**Source text:**
I'm not sure that it's as simple as electricity flowing through a conductor.

The electrons flow off of chlorine atoms and onto hydrogen atoms.

Increasing or decreasing the voltage should increase or decrease the reaction rate, but I'm not sure that it's a simple linear relationship. Maybe it is, but I suspect that it might be more complicated.

If the voltage is too low, the reaction won't happen at all. I suspect that there is a practical upper limit as well where you start to get a breakdown of the process.
 
JamesW said:
I'm not sure that it's as simple as electricity flowing through a conductor.

The electrons flow off of chlorine atoms and onto hydrogen atoms.

Increasing or decreasing the voltage should increase or decrease the reaction rate, but I'm not sure that it's a simple linear relationship. Maybe it is, but I suspect that it might be more complicated.

If the voltage is too low, the reaction won't happen at all. I suspect that there is a practical upper limit as well where you start to get a breakdown of the process.
Click to expand...
Actually it is that simple. If conductivity remains a constant, the doubling the voltage will double the current. However, that may not mean that the CL production is double. That does depend upon the chemical reactions that occur and within a SWG, there can be over voltage and under voltage conditions which do affect the reaction. However, that should not affect the conductivity of the water. The conductivity of the water is determined by the ion content within the water and the water temperature only.
 
The current isn't flowing through the water. Electrons going down one wire don't travel through the water to the other wire and back to the power supply like what would happen with a lightbulb where the electrons flow through a filament.

All electrons are used in the reactions.

Electrons flowing to the cell get pushed onto hydrogen ions. Electrons flowing from the cell back to the power supply have been removed from the chloride ions.

**Exercise requirements:**
A. List every kind of atom or ion named in the forum excerpt on chlorine generation.
B. Quote the forum excerpt on chlorine generation, starting with "The current isn't" and going on through "the chloride ions.".
C. Write the next part of the forum excerpt on chlorine generation, picking up after its final sentence.

**Dataset extract:**

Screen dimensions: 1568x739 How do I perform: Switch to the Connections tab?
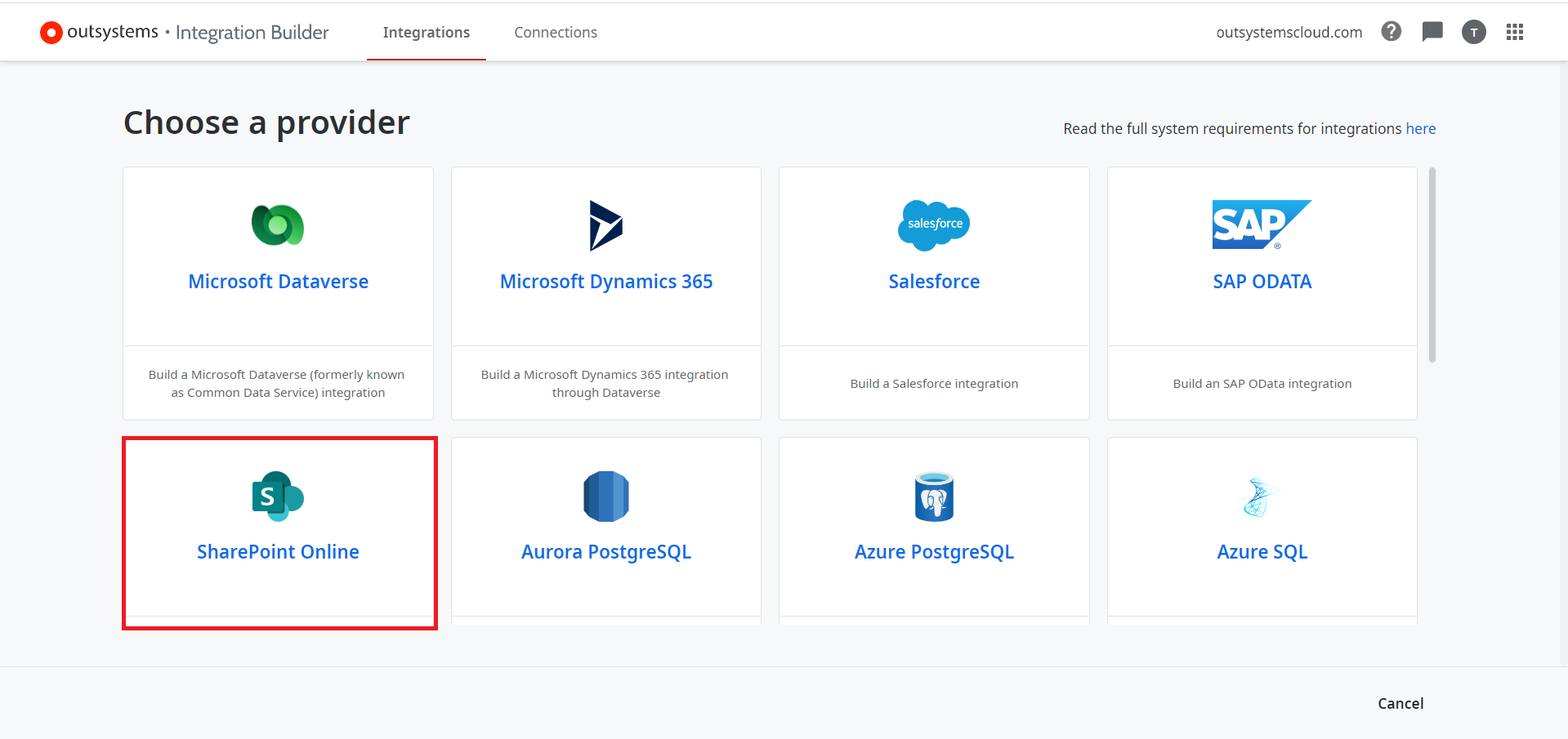556,33
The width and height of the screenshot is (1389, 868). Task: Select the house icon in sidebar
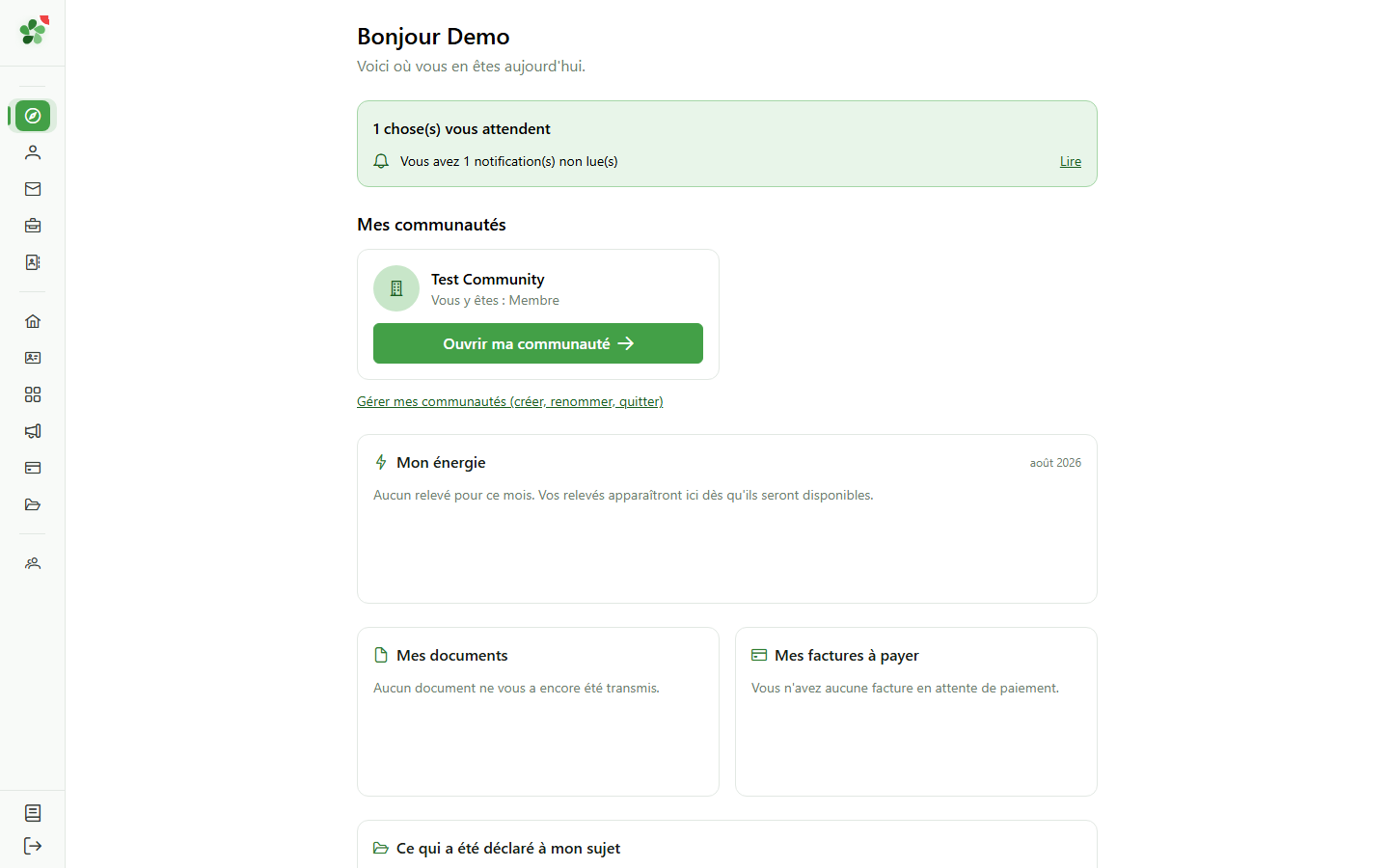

**Results for the exercise:**
A. chlorine atoms, hydrogen atoms, hydrogen ions, chloride ions

B.
The current isn't flowing through the water. Electrons going down one wire don't travel through the water to the other wire and back to the power supply like what would happen with a lightbulb where the electrons flow through a filament.

All electrons are used in the reactions.

Electrons flowing to the cell get pushed onto hydrogen ions. Electrons flowing from the cell back to the power supply have been removed from the chloride ions.

C.
The conductivity of the water doesn't affect how much current the cell uses.

Only the amount of chloride affects the amount of current the cell uses. If you could remove the sodium ions from the water, the conductivity would change but the current would stay the same.

If you replaced the chloride ions with bicarbonate or sulfate or some other ions, the conductivity would stay the same but the current would be close to zero.
 
JamesW said:
The current isn't flowing through the water. Electrons going down one wire don't travel through the water to the other wire and back to the power supply like what would happen with a lightbulb where the electrons flow through a filament.
Click to expand...
The e- charges in the reaction come from the current in the wires and yes, the reaction occurs at the plates. However the H+ & CL- ions must move through the solution to get to the plates which is a measure of conductivity (i.e. ability to move charges) or more accurately specific conductivity which determines the rate of the electrolytic reaction. So again, as long as the conductivity does not change, voltage & current are linear by definition.

BTW, the definition of current is the movement of electrical charges (i.e. not just electrons).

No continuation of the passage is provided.